Significant advances have been done recently in our understanding of the molecular pathways implicated in the progression of TCs. Several drugs have been developed, which inhibit signaling kinases or oncogenic kinases (BRAFV600E, RET/PTC), such as those associated with Platelet-Derived Growth Factor Receptor and Vascular Endothelial Growth Factor Receptor.

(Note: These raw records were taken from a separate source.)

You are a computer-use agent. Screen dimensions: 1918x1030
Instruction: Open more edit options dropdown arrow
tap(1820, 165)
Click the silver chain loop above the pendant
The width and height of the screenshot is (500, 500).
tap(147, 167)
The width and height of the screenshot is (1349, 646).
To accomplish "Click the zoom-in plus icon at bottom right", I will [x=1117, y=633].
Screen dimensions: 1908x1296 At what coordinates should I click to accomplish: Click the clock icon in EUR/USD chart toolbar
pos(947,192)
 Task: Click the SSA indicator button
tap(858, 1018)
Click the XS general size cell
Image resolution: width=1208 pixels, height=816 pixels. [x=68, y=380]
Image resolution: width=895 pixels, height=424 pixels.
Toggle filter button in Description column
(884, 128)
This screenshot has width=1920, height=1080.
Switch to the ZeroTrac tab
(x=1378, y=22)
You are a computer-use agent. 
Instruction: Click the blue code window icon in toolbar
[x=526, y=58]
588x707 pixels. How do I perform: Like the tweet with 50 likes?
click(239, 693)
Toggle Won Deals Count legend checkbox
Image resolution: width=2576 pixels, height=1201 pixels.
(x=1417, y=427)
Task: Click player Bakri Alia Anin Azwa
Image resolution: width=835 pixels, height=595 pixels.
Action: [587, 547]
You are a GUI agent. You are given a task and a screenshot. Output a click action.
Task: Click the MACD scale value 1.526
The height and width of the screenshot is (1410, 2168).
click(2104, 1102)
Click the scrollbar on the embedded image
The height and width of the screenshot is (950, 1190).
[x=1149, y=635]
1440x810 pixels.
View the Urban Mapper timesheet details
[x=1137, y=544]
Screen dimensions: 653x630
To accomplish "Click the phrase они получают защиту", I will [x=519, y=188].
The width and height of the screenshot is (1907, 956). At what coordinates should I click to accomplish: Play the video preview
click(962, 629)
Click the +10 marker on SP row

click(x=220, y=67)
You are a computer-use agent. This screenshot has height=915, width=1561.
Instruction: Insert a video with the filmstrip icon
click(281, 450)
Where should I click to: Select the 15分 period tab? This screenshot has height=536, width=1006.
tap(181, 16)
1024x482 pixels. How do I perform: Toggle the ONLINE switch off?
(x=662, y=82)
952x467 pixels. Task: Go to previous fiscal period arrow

Tyrosine kinase receptors are involved in cancer cell proliferation, angiogenesis, and lymphangiogenesis. Several tyrosine kinase inhibitors (TKIs) are emerging as new treatments for DTC, MTC and anaplastic TC (ATC), and can induce a clinical response and stabilize the disease. Lenvatinib and sorafenib reached the approval for RAI-refractory DTC, whereas cabozantinib and vandetanib for MTC. These TKIs extend median progression-free survival, but do not increase the overall survival. Severe side effects and drug resistance can develop in TC patients treated with TKIs. Additional studies are needed to identify a potential effective targeted therapy for aggressive TCs, according to their molecular characterization.